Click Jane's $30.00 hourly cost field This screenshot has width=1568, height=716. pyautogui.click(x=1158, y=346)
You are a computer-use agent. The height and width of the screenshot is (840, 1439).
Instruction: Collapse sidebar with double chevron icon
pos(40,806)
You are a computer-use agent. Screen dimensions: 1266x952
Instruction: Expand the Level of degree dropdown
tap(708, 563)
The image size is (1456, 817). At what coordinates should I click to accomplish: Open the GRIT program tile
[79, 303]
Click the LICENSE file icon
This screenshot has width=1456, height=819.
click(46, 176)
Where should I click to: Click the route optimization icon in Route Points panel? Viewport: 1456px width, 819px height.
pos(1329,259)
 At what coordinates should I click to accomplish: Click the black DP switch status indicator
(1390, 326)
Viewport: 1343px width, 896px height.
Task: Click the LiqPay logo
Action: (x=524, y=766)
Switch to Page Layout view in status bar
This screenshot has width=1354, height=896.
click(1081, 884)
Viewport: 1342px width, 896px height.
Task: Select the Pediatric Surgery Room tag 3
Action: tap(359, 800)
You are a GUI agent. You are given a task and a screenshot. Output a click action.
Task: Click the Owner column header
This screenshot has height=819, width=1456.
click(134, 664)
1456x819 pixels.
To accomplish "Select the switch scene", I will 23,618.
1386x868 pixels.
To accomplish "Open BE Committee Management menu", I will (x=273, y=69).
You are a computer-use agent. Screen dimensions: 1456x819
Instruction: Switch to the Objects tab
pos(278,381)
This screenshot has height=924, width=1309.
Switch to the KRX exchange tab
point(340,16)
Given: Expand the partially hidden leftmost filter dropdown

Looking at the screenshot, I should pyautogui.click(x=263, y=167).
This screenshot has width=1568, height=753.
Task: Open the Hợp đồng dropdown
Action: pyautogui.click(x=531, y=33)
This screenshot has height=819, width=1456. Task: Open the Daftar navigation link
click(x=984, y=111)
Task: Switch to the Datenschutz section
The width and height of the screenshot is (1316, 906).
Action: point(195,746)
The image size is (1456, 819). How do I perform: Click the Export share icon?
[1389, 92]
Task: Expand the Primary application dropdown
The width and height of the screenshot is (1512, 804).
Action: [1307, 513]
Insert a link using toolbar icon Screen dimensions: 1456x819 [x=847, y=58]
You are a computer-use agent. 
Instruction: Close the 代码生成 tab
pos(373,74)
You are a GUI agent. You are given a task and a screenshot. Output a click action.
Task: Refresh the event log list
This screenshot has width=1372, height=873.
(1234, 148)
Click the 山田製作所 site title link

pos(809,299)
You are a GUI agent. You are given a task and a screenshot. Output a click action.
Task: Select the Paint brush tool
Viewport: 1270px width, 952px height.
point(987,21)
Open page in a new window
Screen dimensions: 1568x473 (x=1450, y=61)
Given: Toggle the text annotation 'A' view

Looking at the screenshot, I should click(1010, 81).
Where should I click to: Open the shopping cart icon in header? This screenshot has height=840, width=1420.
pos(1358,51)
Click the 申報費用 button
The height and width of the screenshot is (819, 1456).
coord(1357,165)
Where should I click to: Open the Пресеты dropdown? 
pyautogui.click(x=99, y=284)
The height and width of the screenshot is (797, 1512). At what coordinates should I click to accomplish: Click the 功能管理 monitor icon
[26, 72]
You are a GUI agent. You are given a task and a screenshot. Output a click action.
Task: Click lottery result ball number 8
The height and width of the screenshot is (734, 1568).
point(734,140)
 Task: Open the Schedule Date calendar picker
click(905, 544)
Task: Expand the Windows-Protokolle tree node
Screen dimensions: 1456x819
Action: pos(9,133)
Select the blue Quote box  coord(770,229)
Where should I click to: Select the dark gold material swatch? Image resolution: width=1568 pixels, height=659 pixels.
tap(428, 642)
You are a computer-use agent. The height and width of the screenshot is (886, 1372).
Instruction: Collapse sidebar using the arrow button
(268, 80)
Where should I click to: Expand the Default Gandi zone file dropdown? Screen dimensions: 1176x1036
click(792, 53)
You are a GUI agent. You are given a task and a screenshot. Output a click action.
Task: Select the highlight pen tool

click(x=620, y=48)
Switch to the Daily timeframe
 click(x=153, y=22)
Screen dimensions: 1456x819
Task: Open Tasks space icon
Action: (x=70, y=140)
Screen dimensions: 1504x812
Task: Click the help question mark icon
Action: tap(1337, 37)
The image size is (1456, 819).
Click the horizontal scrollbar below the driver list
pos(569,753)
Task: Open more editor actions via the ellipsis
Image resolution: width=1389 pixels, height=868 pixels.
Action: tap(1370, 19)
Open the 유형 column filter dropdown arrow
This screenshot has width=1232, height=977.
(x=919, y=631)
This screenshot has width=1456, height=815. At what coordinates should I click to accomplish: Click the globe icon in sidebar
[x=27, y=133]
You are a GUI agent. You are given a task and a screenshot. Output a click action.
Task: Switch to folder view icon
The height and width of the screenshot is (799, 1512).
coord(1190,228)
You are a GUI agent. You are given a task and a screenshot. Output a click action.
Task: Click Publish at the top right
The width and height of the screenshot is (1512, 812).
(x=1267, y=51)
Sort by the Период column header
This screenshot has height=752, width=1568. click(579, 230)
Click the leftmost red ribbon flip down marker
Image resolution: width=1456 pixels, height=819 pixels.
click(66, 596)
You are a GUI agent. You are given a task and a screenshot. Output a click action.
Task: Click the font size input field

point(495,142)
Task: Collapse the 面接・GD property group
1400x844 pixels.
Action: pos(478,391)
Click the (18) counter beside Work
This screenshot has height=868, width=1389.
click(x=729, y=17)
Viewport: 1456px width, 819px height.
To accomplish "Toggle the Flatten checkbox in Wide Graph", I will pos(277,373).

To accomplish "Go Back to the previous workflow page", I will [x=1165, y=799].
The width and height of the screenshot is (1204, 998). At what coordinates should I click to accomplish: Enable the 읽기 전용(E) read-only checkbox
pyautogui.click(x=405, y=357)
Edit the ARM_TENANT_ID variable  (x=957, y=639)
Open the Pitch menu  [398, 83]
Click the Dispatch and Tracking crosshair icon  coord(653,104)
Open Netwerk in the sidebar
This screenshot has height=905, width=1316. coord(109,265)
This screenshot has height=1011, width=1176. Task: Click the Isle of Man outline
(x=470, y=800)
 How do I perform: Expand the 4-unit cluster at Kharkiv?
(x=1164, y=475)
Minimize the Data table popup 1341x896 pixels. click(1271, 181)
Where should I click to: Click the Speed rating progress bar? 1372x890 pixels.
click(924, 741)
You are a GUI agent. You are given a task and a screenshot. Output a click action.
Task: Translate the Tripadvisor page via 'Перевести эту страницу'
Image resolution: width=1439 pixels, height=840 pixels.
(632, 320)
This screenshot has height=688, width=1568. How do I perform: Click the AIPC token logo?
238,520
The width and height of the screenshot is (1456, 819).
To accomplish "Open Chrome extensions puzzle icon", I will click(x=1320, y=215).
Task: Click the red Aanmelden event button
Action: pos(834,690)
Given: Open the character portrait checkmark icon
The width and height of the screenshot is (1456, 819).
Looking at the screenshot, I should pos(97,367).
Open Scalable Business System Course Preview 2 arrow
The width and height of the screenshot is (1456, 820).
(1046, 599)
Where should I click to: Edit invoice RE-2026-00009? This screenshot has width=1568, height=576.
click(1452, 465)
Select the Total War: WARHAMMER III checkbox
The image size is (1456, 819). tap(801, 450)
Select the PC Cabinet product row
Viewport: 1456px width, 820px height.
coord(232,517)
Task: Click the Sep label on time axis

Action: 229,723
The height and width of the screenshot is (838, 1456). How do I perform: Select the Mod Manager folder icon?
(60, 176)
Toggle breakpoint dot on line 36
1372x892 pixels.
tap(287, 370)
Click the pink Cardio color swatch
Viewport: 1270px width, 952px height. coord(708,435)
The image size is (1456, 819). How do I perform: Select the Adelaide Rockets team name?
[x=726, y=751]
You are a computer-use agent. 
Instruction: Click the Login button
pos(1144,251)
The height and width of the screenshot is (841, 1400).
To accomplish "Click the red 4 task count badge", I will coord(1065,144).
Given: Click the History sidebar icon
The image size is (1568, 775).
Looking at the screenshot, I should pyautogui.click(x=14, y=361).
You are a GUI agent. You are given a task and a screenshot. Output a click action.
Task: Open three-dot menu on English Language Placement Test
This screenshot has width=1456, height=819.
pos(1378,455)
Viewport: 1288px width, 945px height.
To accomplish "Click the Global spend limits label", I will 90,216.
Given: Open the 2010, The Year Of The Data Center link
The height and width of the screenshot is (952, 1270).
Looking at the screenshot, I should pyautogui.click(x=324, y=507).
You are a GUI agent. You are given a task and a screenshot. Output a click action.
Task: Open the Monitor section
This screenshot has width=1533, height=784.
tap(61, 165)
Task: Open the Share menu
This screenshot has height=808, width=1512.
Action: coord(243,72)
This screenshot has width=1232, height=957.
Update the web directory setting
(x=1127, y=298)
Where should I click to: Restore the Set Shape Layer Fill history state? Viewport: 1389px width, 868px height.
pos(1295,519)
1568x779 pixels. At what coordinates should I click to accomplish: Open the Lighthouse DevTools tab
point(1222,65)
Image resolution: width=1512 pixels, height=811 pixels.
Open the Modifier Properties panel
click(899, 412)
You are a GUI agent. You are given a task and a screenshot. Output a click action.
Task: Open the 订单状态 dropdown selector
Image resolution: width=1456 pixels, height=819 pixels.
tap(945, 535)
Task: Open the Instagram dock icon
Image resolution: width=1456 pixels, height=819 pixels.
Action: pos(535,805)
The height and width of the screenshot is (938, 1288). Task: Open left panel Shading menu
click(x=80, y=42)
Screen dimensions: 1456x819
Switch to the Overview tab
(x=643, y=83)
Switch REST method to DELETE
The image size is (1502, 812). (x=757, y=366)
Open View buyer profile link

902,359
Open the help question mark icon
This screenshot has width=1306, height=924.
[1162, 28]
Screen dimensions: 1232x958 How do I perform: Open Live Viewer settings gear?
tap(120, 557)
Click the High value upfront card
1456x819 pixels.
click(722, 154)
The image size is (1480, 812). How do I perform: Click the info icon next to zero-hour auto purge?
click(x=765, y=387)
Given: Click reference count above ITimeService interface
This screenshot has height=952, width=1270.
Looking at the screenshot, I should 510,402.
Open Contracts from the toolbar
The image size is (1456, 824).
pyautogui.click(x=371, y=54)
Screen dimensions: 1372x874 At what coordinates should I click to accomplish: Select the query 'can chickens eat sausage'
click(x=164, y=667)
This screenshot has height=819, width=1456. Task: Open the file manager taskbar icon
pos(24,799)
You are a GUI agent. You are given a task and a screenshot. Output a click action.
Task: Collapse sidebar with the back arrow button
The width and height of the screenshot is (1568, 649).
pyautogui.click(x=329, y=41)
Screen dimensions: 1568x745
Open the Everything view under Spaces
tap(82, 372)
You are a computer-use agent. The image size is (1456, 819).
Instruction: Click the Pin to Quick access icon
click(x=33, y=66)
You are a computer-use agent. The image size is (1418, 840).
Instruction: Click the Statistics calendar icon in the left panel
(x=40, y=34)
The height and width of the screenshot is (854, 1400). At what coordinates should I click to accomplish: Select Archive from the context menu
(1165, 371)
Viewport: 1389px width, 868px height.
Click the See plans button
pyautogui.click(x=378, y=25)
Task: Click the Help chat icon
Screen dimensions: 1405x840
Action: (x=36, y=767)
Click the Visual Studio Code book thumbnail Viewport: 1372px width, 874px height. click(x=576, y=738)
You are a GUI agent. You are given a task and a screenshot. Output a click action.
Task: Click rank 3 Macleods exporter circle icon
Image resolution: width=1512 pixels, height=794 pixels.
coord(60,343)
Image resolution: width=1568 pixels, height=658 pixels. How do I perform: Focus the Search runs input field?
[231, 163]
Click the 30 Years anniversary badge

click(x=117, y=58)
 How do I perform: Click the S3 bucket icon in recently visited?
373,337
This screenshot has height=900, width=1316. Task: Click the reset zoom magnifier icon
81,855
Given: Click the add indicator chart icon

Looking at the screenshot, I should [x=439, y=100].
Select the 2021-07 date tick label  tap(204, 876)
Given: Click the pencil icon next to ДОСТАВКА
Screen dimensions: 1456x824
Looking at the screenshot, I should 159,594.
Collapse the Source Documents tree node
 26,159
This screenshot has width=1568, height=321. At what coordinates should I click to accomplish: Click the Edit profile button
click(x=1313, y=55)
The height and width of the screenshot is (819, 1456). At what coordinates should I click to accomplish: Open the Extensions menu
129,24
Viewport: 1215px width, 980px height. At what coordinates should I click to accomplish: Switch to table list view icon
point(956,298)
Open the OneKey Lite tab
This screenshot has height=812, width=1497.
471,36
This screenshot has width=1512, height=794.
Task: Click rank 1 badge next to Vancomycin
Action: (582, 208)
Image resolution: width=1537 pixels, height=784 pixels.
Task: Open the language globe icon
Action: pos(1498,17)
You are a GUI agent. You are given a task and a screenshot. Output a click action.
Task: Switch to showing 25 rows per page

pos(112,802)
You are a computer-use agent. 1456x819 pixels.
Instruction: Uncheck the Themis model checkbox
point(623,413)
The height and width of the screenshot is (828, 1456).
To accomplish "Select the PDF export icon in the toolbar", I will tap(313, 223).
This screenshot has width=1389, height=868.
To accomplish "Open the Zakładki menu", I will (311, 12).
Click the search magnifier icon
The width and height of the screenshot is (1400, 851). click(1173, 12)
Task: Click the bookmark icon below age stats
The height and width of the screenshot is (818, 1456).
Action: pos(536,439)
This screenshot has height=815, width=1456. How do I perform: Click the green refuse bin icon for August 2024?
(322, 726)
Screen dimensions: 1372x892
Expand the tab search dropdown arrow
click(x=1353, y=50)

────────

* To do: Copy out all lines from the material above that contain the string "computer".

* Completed exercise:
You are a computer-use agent. The height and width of the screenshot is (840, 1439).
You are a computer-use agent. Screen dimensions: 1266x952
You are a computer-use agent. Screen dimensions: 1456x819
You are a computer-use agent. 
You are a computer-use agent. The height and width of the screenshot is (886, 1372).
You are a computer-use agent. 
You are a computer-use agent. The image size is (1456, 819).
You are a computer-use agent. The image size is (1418, 840).
You are a computer-use agent. 1456x819 pixels.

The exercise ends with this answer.